_Task prompt_:
Output only the stretch of the listing that starts at the line containing "Instruction: Click the olimex_e407 board name" and ends at the line containing "is (620, 1568).", reproduced exactly with both ends.

_Supplied entries_:
================================

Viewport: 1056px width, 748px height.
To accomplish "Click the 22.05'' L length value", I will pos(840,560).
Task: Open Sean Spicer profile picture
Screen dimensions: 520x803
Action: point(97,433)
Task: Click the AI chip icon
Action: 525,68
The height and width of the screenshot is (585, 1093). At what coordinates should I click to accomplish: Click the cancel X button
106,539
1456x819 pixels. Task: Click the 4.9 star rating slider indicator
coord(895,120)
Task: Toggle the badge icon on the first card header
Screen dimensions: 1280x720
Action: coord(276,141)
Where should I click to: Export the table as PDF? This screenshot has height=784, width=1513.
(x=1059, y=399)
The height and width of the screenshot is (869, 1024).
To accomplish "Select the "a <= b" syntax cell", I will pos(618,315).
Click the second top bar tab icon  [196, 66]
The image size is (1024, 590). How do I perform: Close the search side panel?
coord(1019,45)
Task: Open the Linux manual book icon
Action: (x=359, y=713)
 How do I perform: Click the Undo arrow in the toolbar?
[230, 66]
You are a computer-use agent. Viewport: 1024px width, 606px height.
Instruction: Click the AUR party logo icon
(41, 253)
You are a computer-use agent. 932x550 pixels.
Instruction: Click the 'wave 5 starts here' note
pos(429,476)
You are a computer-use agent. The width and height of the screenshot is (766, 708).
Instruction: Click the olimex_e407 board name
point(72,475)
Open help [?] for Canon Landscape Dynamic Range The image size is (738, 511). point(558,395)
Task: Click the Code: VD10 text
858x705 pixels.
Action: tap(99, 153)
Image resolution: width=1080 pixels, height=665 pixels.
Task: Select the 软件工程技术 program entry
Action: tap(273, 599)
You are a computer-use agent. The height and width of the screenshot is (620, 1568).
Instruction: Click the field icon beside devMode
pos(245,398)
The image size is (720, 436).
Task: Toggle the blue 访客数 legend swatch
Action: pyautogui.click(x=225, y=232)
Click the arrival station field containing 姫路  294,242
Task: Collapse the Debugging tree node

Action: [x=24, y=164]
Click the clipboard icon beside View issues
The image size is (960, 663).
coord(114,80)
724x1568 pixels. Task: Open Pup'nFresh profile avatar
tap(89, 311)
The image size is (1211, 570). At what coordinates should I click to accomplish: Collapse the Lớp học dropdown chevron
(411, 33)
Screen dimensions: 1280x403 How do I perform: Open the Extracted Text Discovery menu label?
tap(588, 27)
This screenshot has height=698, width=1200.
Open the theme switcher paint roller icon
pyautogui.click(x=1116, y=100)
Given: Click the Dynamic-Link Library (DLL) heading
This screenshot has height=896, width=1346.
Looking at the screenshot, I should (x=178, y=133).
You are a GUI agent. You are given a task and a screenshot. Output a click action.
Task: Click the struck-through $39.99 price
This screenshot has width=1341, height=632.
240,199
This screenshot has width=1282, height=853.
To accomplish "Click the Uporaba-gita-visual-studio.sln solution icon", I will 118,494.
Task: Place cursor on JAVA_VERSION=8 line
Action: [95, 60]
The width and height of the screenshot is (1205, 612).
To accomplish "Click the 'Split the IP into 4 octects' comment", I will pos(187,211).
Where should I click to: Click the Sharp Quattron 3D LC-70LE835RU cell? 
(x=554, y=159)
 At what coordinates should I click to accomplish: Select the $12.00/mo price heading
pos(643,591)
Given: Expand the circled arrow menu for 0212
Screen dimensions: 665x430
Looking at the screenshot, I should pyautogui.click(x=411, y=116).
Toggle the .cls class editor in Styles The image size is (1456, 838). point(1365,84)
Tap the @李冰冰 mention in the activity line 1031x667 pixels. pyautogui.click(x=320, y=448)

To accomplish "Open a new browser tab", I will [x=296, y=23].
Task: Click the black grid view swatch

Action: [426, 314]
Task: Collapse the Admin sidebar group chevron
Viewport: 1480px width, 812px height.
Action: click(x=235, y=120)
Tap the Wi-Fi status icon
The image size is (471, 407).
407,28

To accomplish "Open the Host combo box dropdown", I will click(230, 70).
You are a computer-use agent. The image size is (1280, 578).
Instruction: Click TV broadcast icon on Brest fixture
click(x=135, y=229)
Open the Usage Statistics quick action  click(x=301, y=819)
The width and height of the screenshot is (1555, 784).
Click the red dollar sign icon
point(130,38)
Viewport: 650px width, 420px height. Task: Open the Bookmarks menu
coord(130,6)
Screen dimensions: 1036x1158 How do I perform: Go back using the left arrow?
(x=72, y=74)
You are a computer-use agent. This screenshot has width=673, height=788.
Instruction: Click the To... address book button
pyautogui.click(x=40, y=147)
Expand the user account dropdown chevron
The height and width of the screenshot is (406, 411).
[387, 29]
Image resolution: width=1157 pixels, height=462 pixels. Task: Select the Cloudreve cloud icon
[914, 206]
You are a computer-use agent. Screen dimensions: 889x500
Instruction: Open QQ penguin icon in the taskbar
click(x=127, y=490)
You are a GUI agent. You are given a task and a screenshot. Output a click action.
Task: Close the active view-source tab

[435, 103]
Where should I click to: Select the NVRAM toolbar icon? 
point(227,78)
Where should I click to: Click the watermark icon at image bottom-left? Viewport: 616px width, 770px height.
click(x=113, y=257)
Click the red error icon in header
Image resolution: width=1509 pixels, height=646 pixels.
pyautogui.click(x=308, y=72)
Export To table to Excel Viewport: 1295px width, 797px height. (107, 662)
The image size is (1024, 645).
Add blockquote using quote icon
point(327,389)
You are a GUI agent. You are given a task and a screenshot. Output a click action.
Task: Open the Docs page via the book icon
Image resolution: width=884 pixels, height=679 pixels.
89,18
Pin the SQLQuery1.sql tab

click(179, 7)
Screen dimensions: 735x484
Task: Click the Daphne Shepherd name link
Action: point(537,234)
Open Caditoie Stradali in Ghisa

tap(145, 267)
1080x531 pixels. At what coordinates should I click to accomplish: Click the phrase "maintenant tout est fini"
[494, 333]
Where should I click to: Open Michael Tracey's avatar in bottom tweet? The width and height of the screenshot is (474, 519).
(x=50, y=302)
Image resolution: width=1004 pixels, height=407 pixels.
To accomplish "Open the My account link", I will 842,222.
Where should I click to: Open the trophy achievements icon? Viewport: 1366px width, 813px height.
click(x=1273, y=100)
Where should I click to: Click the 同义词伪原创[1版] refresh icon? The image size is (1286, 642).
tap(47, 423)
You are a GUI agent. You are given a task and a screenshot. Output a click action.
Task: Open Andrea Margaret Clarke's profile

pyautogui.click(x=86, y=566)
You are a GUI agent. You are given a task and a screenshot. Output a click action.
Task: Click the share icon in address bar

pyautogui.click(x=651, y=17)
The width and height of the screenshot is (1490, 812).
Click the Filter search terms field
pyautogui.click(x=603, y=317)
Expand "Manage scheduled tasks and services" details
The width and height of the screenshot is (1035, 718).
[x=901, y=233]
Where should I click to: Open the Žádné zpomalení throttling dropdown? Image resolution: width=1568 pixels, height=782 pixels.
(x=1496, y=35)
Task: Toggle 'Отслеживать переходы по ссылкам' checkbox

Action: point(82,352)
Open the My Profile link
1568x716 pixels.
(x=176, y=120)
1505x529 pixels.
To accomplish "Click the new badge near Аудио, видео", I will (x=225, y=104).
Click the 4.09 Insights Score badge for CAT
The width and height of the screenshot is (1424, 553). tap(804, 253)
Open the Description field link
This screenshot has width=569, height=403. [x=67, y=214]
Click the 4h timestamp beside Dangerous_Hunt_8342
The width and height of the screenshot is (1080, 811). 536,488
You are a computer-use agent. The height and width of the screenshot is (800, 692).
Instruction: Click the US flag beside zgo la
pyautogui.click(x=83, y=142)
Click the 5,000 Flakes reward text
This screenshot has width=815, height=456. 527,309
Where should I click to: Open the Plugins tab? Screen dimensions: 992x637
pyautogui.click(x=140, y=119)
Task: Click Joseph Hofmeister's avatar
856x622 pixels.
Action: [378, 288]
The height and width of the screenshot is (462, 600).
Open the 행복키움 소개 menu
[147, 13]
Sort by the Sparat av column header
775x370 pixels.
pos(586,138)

================================

_Exercise answer_:
Instruction: Click the olimex_e407 board name
point(72,475)
Open help [?] for Canon Landscape Dynamic Range The image size is (738, 511). point(558,395)
Task: Click the Code: VD10 text
858x705 pixels.
Action: tap(99, 153)
Image resolution: width=1080 pixels, height=665 pixels.
Task: Select the 软件工程技术 program entry
Action: tap(273, 599)
You are a computer-use agent. The height and width of the screenshot is (620, 1568).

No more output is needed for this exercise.